'Bi' cisim' yaklaşıyor
Kurukafa biçimindeki bir asteroit, 300 metrelik yarıçapıyla Dünya’ya doğru yaklaşıyor. Peki, korkmamızı gerektiren bir tehlike söz konusu mu?
Cumhuriyet- Bilim ve TeknolojiYüzeyine inilen Asteroitler
Buna benzer yakınlaşmaları zaman zaman yaşıyoruz. Hatta Dünya’ya yaklaşan asteroitlerden ikisi uzay gemileriyle ziyaret bile edildi. Bunlardan biri, NASA’nın Rendezvous sondaj aracının ziyaret ettiği 433 Eros, diğeri ise Japonya Uzay Araştırma Ajansı’nın (JAXA) Hayabusa misyonuyla ziyaret ettiği 25143 Itokawa asteroidiydi. 25143 Itokawa, ilk olarak 1998’de LINEAR tarafından (LNCOLN- Yere Yakın Asteroid Araştırmaları) keşfedilirken, Itokawa’dan örnek toplamak için tasarlanan Hayabusa uzay sondası, 2005 yılında asteroidin yörüngesine girmiş, Dünya’ya dönüşü ise 2010 yılını bulmuştu. İsmini Japon roket mühendisi Hideo Itokawa’dan (1912-1999) alan asteroitten alınan parçalar, Osaka Üniversitesi’nde değerlendirilmiş ve Itokawa’nın ana gövdesinin, yaklaşık 4,6 milyon yaşında olduğu ve 1.5 milyar yıl önce başka bir asteroitle çarpışarak dağıldığı keşfedilmişti. 433 Eros ise ilk defa 13 Ağustos 1898’de gökbilimci Gustav Witt tarafından gözlemlenirken bir uzay aracının onun için havalanması 23 Aralık 1998 tarihine rastlamıştı. Bu uzay misyonu sırasında asteroidin düşünüldüğünden daha küçük olduğu ve Dünya yüzeyiyle benzer özellikler taşıdığı bulunmuştu.

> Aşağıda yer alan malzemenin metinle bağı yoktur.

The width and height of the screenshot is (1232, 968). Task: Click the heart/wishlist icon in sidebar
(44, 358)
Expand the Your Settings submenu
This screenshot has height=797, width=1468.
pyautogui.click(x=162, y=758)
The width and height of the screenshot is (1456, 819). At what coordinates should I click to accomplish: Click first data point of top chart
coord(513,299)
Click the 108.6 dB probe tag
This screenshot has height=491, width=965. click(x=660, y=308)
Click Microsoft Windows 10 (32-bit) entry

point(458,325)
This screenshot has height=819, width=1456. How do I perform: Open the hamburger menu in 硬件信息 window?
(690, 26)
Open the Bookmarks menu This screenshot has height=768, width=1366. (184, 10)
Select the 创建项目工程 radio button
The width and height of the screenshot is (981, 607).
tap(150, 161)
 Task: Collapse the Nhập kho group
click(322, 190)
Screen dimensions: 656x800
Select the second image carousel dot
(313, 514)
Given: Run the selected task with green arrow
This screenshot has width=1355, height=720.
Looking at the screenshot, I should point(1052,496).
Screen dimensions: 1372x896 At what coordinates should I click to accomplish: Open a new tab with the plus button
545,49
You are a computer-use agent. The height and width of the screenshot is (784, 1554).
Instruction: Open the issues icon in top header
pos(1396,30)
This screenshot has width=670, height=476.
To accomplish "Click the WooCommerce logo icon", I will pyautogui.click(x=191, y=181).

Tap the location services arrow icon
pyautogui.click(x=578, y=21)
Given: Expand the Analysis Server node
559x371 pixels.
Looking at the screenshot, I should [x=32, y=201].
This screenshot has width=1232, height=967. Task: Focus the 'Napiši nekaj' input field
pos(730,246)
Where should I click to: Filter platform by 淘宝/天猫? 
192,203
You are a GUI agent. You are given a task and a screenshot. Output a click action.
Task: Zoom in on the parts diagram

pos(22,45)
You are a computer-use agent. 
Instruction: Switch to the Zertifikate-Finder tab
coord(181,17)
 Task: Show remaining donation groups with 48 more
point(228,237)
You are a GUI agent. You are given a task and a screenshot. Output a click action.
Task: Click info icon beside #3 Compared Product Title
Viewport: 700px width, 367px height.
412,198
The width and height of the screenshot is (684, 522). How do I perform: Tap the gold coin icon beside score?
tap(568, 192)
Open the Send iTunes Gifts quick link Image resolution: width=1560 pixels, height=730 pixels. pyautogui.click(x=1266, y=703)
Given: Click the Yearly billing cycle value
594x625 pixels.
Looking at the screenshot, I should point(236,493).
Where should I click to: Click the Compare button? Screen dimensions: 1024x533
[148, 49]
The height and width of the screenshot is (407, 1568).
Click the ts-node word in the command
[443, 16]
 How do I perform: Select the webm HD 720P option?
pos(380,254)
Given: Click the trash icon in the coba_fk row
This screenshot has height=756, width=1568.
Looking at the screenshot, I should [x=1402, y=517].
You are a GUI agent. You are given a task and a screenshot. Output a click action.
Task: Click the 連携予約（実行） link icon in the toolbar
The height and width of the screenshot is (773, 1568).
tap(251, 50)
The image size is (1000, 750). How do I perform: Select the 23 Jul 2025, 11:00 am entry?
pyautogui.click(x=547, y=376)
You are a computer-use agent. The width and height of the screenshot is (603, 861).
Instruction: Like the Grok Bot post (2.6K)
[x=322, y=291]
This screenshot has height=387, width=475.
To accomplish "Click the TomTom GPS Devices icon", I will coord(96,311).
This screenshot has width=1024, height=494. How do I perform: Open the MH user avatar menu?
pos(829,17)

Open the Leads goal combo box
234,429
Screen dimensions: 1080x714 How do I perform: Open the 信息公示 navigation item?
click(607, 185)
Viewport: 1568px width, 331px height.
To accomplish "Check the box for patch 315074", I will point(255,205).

Binlercesi dünyayı teğet geçiyor
Dünya’ya yaklaşan, teğet ya da yakın geçen asteroit sayısı bugün bini bulmuş durumda. NASA, 17 bin büyük asteroidin daha tespit bile edilemediğini söylüyor. Asteroitlerin en az 10 milyon yıldır uzaydaki yörüngelerinde döndükleri düşünülüyor. Boyutu 30-40 kilometre aralığındaki (1036 Ganymed) bir asteroit bile tespit edildi. Milyonlarca yıldır birbiriyle çarpışmaya ve uzayda salınmaya devam eden bu uzay cisimleri, kavga ve gürültüyle geçirdiğimiz ömrümüzü sadece bir göz kırpışı zaman olarak görüyor. Yakın zamanda dünyanın yaşadığı en büyük göktaşı çarpması olayı 1908’de Sibirya’da gerçekleşmişti. Göktaşı, kilometrekarelik bir ormanı yakıp kül etmişti. Ancak göktaşının yere çarptığına ilişkin bir kanıt bulunamadı, çünkü yere çarptığına ilişkin biriz, örneğin büyük bir çukur yoktu. Bilim insanları bu konuyu hâlâ tartışıyor. Göktaşının atmosfere girdiğinde parçalandığı, ancak yaydığı büyük ısı vb. gibi etkilerinin binlerce kilometrelik ormanı yakıp kül ettiği görüşü genel kabul görüyor.